Chroniques

par laurent bergnach

Jules Massenet
Cendrillon

1 DVD Naxos (2018)
2.110563
Fabrice Bollon joue Cendrillon (1899), un ouvrage de Jules Massenet

De même que surgit des greniers Cendrillon de Pauline Viardot, un opéra chambriste donné dans son propre salon le 23 avril 1904, on redécouvre l’ouvrage éponyme et antérieur de Jules Massenet (1842-1912). Lui aussi connut le purgatoire, peut-être car il n’est ni assez sulfureux pour séduire les parents ni assez niais pour plaire aux enfants. Outre-Rhin, une production filmée au théâtre de Fribourg, les 30 avril et 4 mai 2017, participe à une renaissance européenne maintenant bien amorcée, où Fabrice Bollon guide le Philharmonisches Orchester Freiburg avec une verve gracieuse, qui témoigne d’une riche palette émotionnelle émotionnelle (nostalgie, pompe, ironie, etc.).

La genèse de ces quatre actes et six tableaux, sous-titrés « contes de fées », remontent à la création de La Navarraise (Londres, 1894) [lire notre chronique du 4 novembre 2011], un « épisode lyrique » inspiré par une nouvelle de Jules Claretie.
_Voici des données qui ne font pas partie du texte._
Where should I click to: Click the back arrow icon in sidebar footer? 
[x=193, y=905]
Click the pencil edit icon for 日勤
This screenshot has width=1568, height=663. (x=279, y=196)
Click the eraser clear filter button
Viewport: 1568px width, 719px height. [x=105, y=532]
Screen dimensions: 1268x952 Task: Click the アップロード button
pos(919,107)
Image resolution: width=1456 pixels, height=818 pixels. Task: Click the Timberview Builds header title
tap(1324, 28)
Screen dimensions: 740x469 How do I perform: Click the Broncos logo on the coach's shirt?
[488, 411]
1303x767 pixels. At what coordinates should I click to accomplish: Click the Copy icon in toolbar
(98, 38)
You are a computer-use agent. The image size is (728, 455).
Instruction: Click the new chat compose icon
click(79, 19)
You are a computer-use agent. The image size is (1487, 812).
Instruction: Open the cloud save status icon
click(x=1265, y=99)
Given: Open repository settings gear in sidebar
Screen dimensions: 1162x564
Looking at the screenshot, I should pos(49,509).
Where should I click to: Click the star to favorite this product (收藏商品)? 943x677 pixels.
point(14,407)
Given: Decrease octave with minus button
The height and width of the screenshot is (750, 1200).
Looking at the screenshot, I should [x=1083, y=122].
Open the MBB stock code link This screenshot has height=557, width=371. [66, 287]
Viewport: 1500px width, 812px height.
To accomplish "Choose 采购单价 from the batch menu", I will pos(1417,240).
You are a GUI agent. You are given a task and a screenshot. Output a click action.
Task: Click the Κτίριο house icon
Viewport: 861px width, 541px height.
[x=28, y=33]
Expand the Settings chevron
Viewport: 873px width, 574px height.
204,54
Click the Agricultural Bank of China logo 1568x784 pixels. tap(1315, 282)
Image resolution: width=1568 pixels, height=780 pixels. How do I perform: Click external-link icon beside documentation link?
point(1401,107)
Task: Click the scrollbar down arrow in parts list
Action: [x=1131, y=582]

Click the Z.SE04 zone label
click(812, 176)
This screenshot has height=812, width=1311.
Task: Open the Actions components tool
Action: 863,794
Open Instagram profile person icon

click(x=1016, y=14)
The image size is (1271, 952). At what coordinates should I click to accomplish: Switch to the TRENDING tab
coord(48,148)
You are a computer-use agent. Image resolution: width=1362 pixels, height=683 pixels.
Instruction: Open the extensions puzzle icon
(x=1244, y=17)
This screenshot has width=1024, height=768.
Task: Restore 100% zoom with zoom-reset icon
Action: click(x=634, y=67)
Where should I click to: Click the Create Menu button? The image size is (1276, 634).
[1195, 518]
À ce dernier, Henri Cain a offert de collaborer au livret, mais se tourne vers Paul Collin pour adapter la célèbre histoire de Perrault (1697), mêlant à celle de la semi-orpheline des figures dignes de Molière. Massenet achève son orchestration l’année suivante (fin 1895), replongeant avec délice dans un style néo-classique déjà requis pour faire chanter l’héroïne de l’Abbé Prévost (1884) [lire nos chroniques des 12 septembre 2016, 29 septembre 2015, 18 janvier 2012, 6 novembre 2009 et 13 avril 2004] – Cendrillon, « c’est Manonfanfreluchée », peut-on lire sur le site de L’Art lyrique français [voir lien]. Mais de nombreux reports fixèrent la création au 24 mai 1899, à l’Opéra Comique, un an et demi après celle de Sapho (1897) [lire notre chronique du CD]. Une soixantaine de représentations sont proposées, puis l’ouvrage migre ici et là (Genève, Milan, Alger, etc.), preuve d’un succès rapide… mais fort court.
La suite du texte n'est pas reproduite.